Mazanhi v Marovanidze & Anor (HC 5672 of 2007) [2009] ZWHHC 60 (2 June 2009)


9

HH 60-2009

HC 5672/07


TENDAI MAZANHI

versus

DAISY MAROVANIDZE

and

CHEEZ HOLDINGS (PRIVATE) LIMITED



HIGH COURT OF ZIMBABWE

CHITAKUNYE J

HARARE, 03 June 2009



Civil Trial


Mr. Debwe, for plaintiff

Ms Mupawaenda, for defendants


CHITAKUNYE J: The plaintiff is a self employed male adult.

The first defendant is employed by the second defendant as a Marketing Assistant.

The second defendant is a company duly incorporated with limited liability according to the laws of Zimbabwe.

At all material times the plaintiff was the owner of a Nissan Sunny FB15 motor vehicle registration no. AAP 1693.

The first defendant was authorized to drive second defendant’s motor vehicle, viz; Nissan Hardbody registration no. AAG 1002.

On 28 July 2007, and at the intersection of Julius Nyerere Way and Nkwame Nkrumah Avenue, around 0300hours, a collision occurred between the plaintiff’s aforesaid motor vehicle and second defendant’s motor vehicle then and there driven by first defendant.

The two motor vehicles sustained damages. The plaintiff’s motor vehicle was damaged beyond economical repair.

On 15 October 2007 plaintiff issued summons against the two defendants claiming the replacement value of the Nissan Sunny FB15 as at the time of judgment and interest thereon at the prescribed rate from the date of judgment to the date of final payment. At the time of issuance of the summons that replacement value was $7 billion. The plaintiff alleged that the collision was caused solely as a result of the negligent driving of first defendant. The particulars of negligence alleged were that:-

1. She failed to keep a proper look out.

2. She failed to give precedence to the plaintiff’s motor vehicle.

3. She failed to apply her brakes timeously or at all.

  1. She entered the main road at a time when it was unsafe to do so.


The first defendant admitted that indeed a collision occurred on the night in question between the aforementioned motor vehicles. She admitted that she was driving the second defendant’s motor vehicle but this was not in the course of her employment. She denied that she was negligent in any way. She, on the other hand, contended that plaintiff was the sole cause of the accident in that:-

1. He was over speeding in the circumstances.

2. He drove without due care and attention.

3. He failed to take precautionary measures once he noticed the first defendant’s vehicle emerging from the round about.


Alternatively to the above, that plaintiff contributed significantly to the occurrence of the collision by being negligent in the manner or manners averred above.

After the closure of pleadings plaintiff withdrew his claim against second defendant.

The issues for determination as between plaintiff and first defendant were identified as:-


1. Whether or not first defendant was the sole cause of the accident.

2. If so, the particulars thereof.

3. Whether or not the plaintiff contributed towards the collision.

4. If so, the extent thereof.

5. What is the quantum of damages suffered by plaintiff?


The plaintiff’s case was testified to by plaintiff and Mr Benjamin Matambanadzo. The defendant gave evidence and called no other witness.

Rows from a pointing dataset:
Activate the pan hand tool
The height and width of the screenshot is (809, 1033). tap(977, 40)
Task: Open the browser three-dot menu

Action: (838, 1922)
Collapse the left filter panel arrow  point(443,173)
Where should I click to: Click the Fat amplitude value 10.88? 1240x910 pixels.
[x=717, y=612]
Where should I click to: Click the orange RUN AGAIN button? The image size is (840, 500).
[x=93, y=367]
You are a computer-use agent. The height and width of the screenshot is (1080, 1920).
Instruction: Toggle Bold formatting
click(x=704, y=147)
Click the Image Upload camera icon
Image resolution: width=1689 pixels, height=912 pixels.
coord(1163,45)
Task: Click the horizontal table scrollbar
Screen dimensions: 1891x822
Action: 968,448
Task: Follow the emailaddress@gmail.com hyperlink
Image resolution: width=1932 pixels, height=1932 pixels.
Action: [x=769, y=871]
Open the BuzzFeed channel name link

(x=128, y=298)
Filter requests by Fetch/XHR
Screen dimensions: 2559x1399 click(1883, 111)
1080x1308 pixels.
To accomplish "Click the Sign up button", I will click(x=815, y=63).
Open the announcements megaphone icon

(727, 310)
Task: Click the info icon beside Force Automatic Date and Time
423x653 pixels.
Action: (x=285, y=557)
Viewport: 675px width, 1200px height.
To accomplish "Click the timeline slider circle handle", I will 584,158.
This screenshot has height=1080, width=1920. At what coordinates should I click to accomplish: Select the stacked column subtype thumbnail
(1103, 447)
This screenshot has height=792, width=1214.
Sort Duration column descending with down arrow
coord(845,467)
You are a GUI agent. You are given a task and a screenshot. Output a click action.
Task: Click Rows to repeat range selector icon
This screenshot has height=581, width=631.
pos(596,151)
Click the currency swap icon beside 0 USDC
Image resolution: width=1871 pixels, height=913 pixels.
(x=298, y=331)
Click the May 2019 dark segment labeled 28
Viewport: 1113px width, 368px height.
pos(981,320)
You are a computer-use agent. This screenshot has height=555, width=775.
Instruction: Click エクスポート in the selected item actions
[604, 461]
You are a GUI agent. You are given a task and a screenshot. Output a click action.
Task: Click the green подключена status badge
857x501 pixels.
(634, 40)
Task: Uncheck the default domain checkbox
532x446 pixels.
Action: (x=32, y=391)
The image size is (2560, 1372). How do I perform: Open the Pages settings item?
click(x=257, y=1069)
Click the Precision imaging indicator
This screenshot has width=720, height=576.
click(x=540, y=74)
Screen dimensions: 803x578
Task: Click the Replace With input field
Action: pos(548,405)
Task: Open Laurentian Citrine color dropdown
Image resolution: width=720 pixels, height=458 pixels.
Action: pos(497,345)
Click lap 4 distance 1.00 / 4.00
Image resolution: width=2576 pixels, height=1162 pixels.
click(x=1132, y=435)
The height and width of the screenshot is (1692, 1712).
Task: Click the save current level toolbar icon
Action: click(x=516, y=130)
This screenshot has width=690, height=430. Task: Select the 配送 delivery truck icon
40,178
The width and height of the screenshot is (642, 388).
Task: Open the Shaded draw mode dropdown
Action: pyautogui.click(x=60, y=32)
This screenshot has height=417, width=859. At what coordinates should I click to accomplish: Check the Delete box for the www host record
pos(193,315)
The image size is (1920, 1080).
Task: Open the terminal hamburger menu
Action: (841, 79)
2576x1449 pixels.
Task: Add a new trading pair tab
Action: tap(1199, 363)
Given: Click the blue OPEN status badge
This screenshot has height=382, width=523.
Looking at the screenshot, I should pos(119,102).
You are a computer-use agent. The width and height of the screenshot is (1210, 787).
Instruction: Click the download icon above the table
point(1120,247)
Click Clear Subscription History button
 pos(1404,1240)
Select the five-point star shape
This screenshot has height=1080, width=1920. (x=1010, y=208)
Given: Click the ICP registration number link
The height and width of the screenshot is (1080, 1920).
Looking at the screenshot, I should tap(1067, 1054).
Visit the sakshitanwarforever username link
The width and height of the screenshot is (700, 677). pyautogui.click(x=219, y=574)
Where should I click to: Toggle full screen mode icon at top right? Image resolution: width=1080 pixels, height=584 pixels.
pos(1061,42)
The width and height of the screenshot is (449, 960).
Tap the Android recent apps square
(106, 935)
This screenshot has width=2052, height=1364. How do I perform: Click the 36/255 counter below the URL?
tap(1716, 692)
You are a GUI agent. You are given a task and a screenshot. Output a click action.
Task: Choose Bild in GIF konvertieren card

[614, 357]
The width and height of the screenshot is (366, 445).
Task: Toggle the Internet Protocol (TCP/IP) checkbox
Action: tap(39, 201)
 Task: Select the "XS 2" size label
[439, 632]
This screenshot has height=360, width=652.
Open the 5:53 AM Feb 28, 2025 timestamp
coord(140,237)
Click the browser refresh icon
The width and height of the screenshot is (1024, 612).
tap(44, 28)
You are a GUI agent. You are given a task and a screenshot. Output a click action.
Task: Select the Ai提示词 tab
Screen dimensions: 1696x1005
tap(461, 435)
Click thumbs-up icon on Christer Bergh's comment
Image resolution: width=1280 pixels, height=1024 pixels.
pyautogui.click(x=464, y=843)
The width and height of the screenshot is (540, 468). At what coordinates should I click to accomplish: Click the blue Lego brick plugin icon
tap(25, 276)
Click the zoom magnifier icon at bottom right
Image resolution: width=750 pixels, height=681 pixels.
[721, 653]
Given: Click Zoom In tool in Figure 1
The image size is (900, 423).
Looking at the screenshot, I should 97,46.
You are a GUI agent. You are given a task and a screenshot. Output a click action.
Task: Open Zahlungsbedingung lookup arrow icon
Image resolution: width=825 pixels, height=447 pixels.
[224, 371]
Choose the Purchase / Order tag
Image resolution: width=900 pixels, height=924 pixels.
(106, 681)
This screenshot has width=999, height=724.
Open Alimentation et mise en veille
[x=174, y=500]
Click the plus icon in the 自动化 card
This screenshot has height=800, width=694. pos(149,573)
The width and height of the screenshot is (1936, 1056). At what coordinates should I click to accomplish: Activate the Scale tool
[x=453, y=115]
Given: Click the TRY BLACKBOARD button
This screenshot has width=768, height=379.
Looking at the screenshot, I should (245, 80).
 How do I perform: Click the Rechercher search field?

DIRECTION
List the issues the court judgment identifies for determination between the plaintiff and the first defendant. Work from the court judgment alone.

WRITTEN RESPONSE
1. Whether or not first defendant was the sole cause of the accident.
2. If so, the particulars thereof.
3. Whether or not the plaintiff contributed towards the collision.
4. If so, the extent thereof.
5. What is the quantum of damages suffered by plaintiff?